Gadkari: Cabinet clears Rameshwar-Paradeep coastal highway in Odisha
Synopsis
Key Takeaways
Union Road Transport and Highways Minister Nitin Gadkari on Wednesday announced that the Union Cabinet, chaired by Prime Minister Narendra Modi, has approved the construction of a new coastal highway connecting Rameshwar to Paradeep in Odisha under the Hybrid Annuity Model (HAM). The greenfield corridor will be built in two packages covering 160.18 km at an estimated capital cost of ₹8,300.79 crore.
Context
In his post on X, Gadkari said the alignment will pass through the districts of Khurda, Puri, Kendrapada and Jagatsinghpur. He noted that the existing road network in the region, including NH-16 — a stretch of the Golden Quadrilateral — is already a six-lane corridor connecting major urban centres such as Khordha, Bhubaneswar and Cuttack.
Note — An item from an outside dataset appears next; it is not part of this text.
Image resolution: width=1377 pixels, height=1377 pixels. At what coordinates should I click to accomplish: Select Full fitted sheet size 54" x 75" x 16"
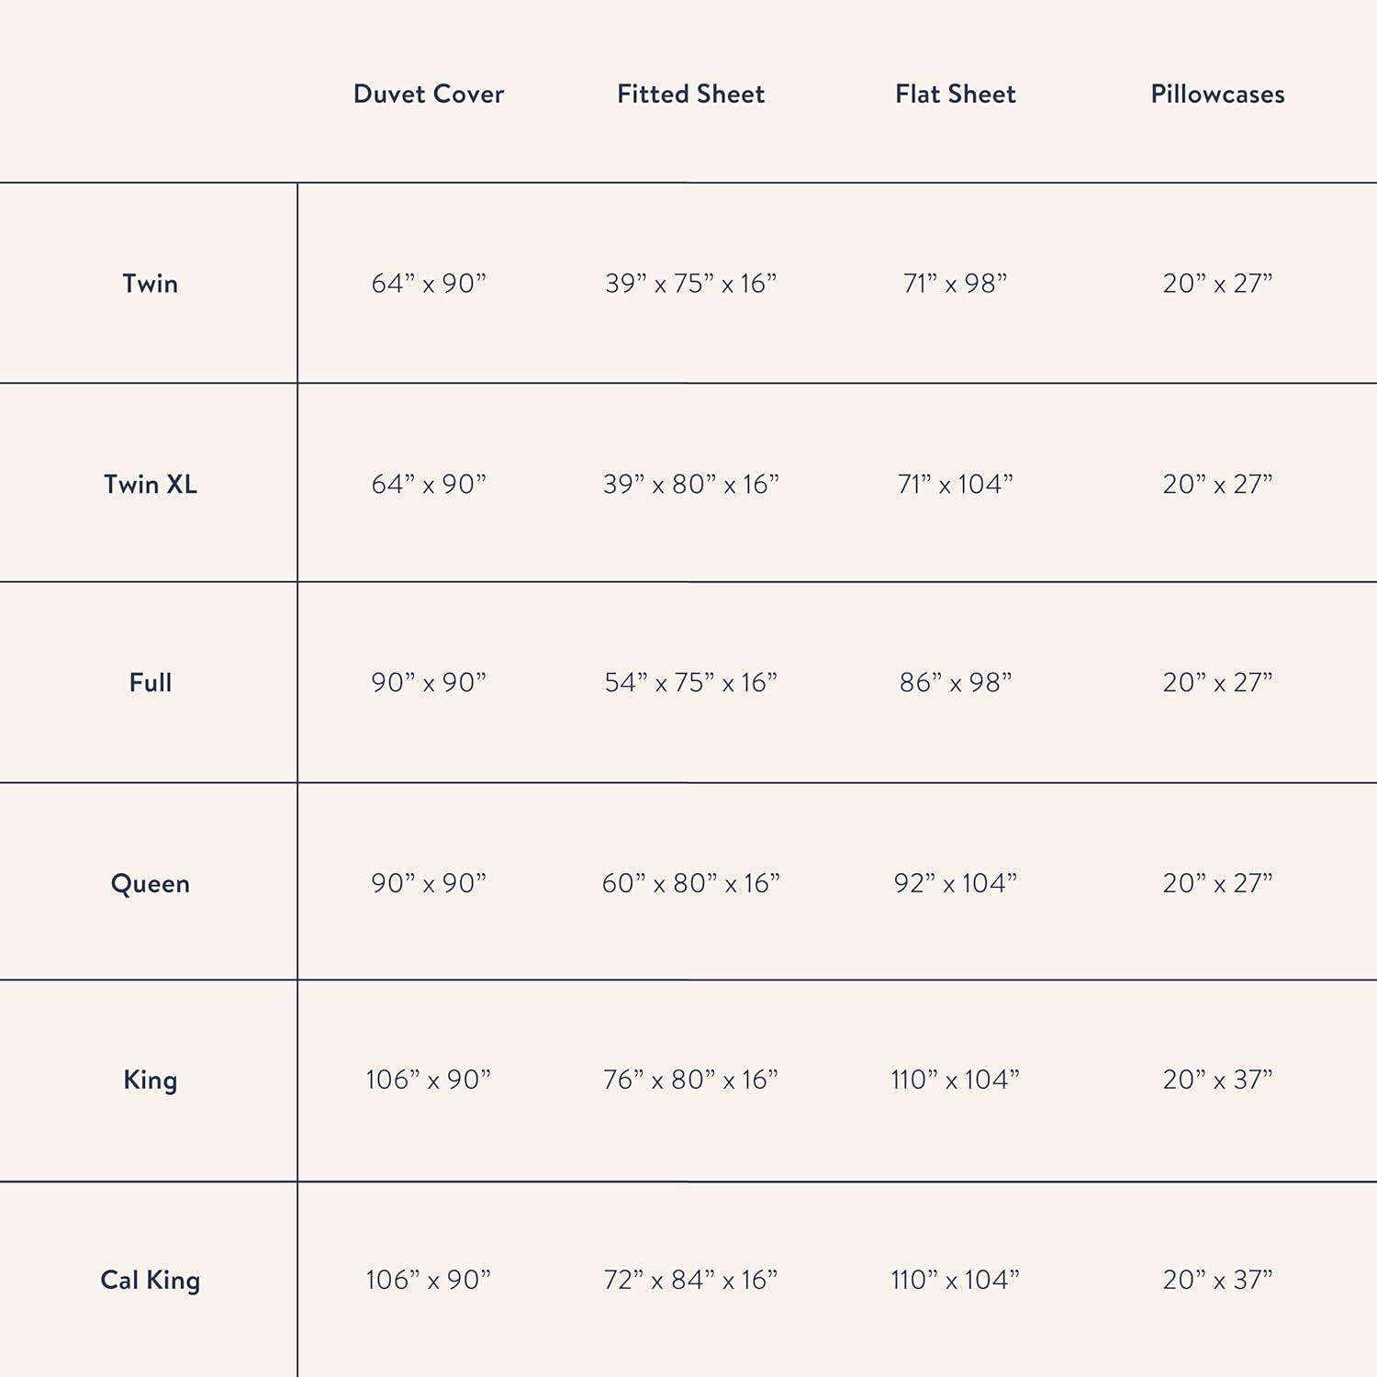(690, 682)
The minister framed the new coastal route as a complementary corridor, designed to serve freight movement to and from Paradeep port while easing pressure on the existing inland trunk route. The HAM structure, he indicated, will allow the project to move forward with shared risk between the government and private concessionaires.
Policy backdrop
Gadkari said the project 'aligns with the principles of PM GatiShakti' and is expected to enhance connectivity to nine Economic Nodes and five Logistic Nodes, thereby contributing positively to the country's Logistics Performance Index (LPI).
The PM GatiShakti national master plan, launched in October 2021, was conceived to coordinate infrastructure planning across ministries and link transport assets to economic zones. The Hybrid Annuity Model, introduced in 2016, was designed to revive stalled highway projects by combining engineering-procurement-construction features with annuity payments, lowering the financing burden on private players.
Coastal and port-linked corridors have been a recurring priority since the approval of Bharatmala Pariyojana in 2015, which earmarked dedicated funding for economic corridors, coastal roads and port connectivity. The Rameshwar-Paradeep alignment fits within that lineage, layering a new freight-friendly route alongside legacy arteries like the Golden Quadrilateral, whose original Odisha leg dates back to the National Highways Development Project launched in 1998.
Stakeholders and impact
Gadkari said that once completed, the highway is expected to reduce travel time between Rameshwar and Paradeep by approximately two hours and 30 minutes, and provide 'safe, fast, and seamless connectivity for both passenger and freight traffic'. He added that the project is anticipated to deliver 'significant reductions in fuel consumption, carbon emissions, and vehicle operating costs (VOC)'.
The primary beneficiaries are likely to be freight operators routing cargo through Paradeep, one of the east coast's busiest ports, along with Odisha-based logistics firms and industrial clusters in Jagatsinghpur and Kendrapada. Passenger traffic between the temple-tourism belt around Puri and the industrial corridor near Paradeep is also expected to gain from a dedicated coastal route.
For the Odisha state administration, the project adds a major central investment in coastal districts that have historically depended on a single arterial spine. It also dovetails with broader plans to integrate port hinterlands with manufacturing and mineral-export clusters.
What's next
Attention will now shift to tendering for the two HAM packages, land acquisition across the four listed districts and statutory environmental clearances — typically the slowest steps in greenfield coastal highway construction. The pace at which the National Highways Authority structures the concession agreements will determine when actual construction can begin.
Equally significant will be how the Rameshwar-Paradeep corridor is sequenced with parallel investments at Paradeep port and possible rail linkages under the GatiShakti umbrella. If those threads are stitched together, the new highway could mark another step in the government's continuing push to drive down logistics costs and lift India's standing on the Logistics Performance Index.